Both are wrong, in different ways. The realist trap misses the fact that the region is not bipolar — it is a multipolar lattice of middle powers, each of which has agency. The liberal trap misses the fact that supply chain weaponisation is now a routine tool of statecraft, and that economic integration can be a vector of coercion as easily as a vector of peace.

A better frame is to ask: which coalitions form, and on what basis?

Coalitions#

There are, broadly, four emerging coalitions in the region, and they overlap more than they admit.

CoalitionCore membersPrimary concern
US-Japan-Australia-PhilippinesTreaty alliesConventional deterrence
Quad+US, Japan, India, Australia, plusMaritime domain awareness
AUKUSUS, UK, AustraliaSubmarine technology
China-Russia-NK-IranAuthoritarian axisSanctions evasion

The interesting question is what India does. India is the swing state. It is large enough to matter to every coalition, and it has chosen, so far, to remain formally non-aligned while quietly deepening its strategic cooperation with the US, Japan, and France. The next decade will tell us whether that posture is sustainable or whether India will be forced to choose.

What to watch#

Three indicators tell us most of what we need to know about the next phase.

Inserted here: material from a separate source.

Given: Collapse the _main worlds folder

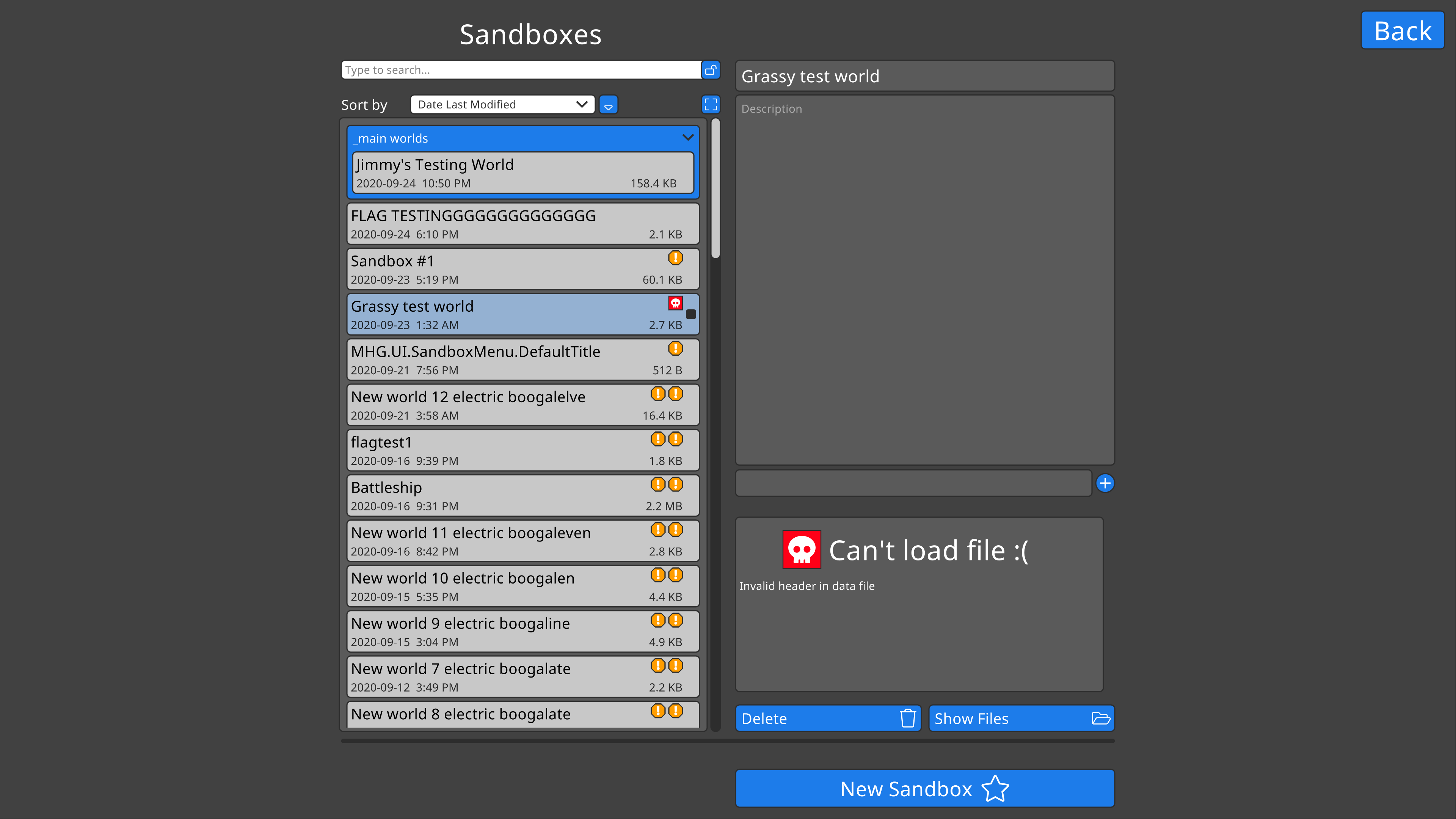Looking at the screenshot, I should point(687,138).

  1. Taiwan. Not the outcome of a war — the deterrence posture around it. How many carrier groups are forward-deployed? How many AESA-equipped aircraft does Japan procure? How much hypersonic activity does China test?
  2. The Indian Ocean. Specifically, the basing arrangements in Mauritius, the Seychelles, Oman, and the Maldives. Whoever holds the atolls holds the sea lines of communication.
  3. The chip supply. TSMC, Samsung, and Intel are the three points on which everything else depends. A serious disruption to TSMC’s production is a once-in-a-century event; the question is whether any government has the appetite to insure it.

A closing note#

I have written this essay in the first person, but it is the result of roughly a year of reading and a number of conversations with people who work on these questions professionally. I am not a regional specialist. I am a technology professional who reads the news with a structural bent. Take the analysis as a starting point, not a conclusion.

If you want to read further, the right place to start is not the opinion pages but the annual reports of IISS, the RAND Corporation’s Indo-Pacific commentary, and the Indian Ministry of External Affairs’ annual report. They will tell you more about the shape of the question than a year of cable news will.